Key Points
- Bitcoin ETFs IBIT and FBTC have surpassed $10 billion in assets despite market downturn.
- Ethereum ETFs are struggling with cumulative outflows due to declining Bitcoin and Ethereum prices.
Despite the ongoing cryptocurrency market downturn, Bitcoin ETFs are showing resilience.
Recent data from Farside Investors indicates that Bitcoin ETFs have witnessed significant outflows, with a notable $52.9 million outflow on October 2nd.
Top Performing Bitcoin ETFs
In this challenging environment, Eric Balchunas, a senior ETF analyst at Bloomberg, has identified BlackRock’s IBIT and Fidelity’s FBTC as standout Bitcoin ETFs.
These funds have reached “stud level” status with over $10 billion in Assets Under Management (AUM), demonstrating their appeal to investors even in tough times.
Farside Investors’ data further validates this trend, showing that since their launch, BlackRock’s IBIT and Fidelity’s FBTC have attracted $21.5 billion and $9.9 billion in total inflows respectively.

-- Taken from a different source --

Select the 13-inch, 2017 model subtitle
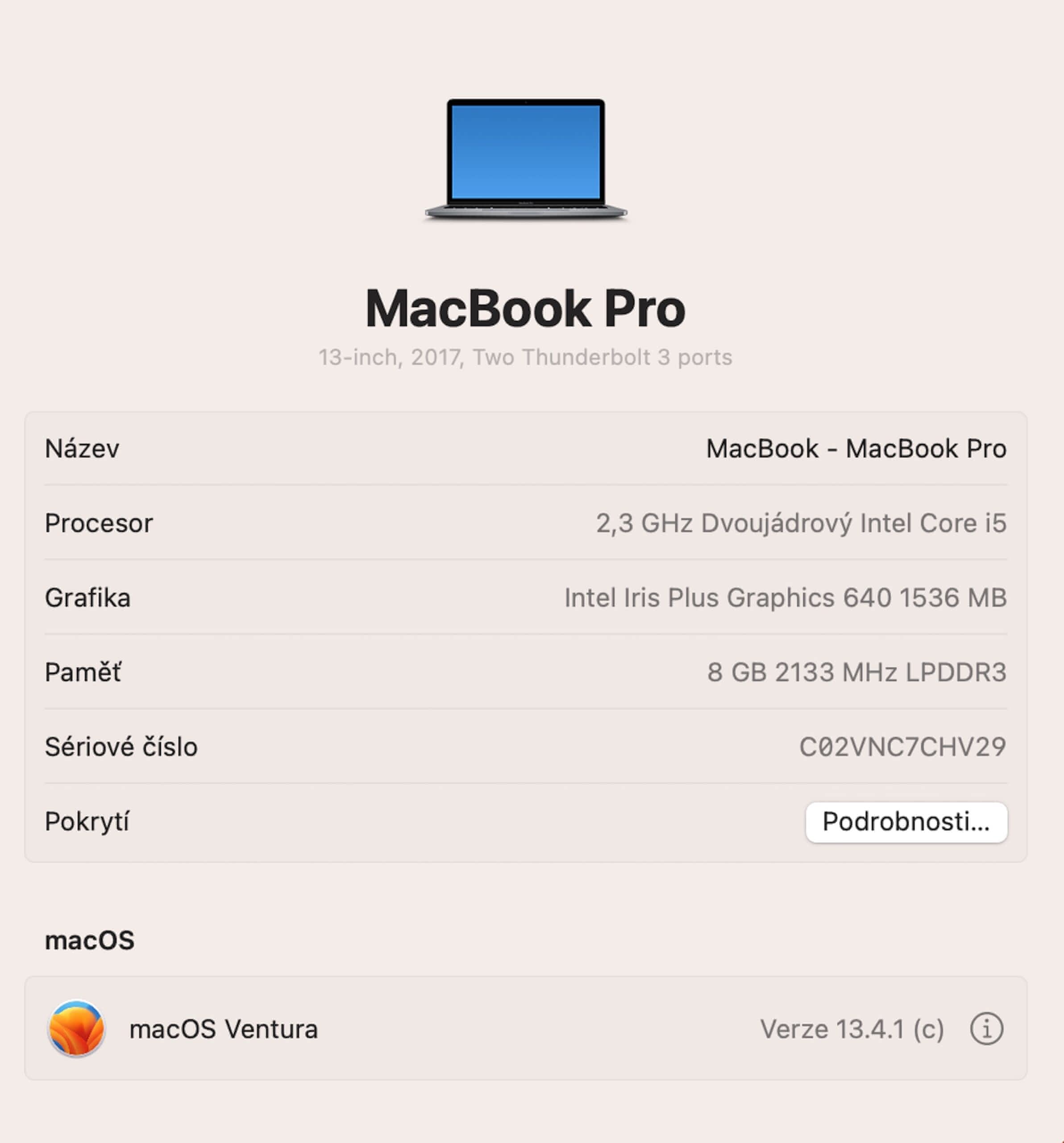 525,357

However, the month of October has brought mixed results, with IBIT and FBTC experiencing both inflows and outflows, reflecting the volatile nature of the ETF landscape.
Ethereum ETFs Underperforming
On the other hand, Ethereum ETFs have been struggling.

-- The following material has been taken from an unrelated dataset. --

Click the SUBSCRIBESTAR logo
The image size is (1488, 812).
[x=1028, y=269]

On October 1st, cumulative outflows for Ethereum ETFs reached $48.6 million, with BlackRock’s ETHA and Fidelity’s FETH recording no inflows and outflows of $25 million respectively.
This trend underscores the challenges facing Ethereum ETFs in the current market conditions.

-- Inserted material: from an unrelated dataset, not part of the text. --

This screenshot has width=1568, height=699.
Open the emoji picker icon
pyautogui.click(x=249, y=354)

There are also growing concerns around Grayscale’s GBTC as it has experienced a total outflow of $20.1 billion since its launch, according to Farside Investors.
Grayscale’s Ethereum ETF, ETHE, has also faced significant outflows totaling $2.93 billion, exceeding the combined outflows of all other Ethereum ETFs.
As for the price action, both Bitcoin and Ethereum have been on a downward trend, trading at $60,480.03 and $2,347.81 respectively.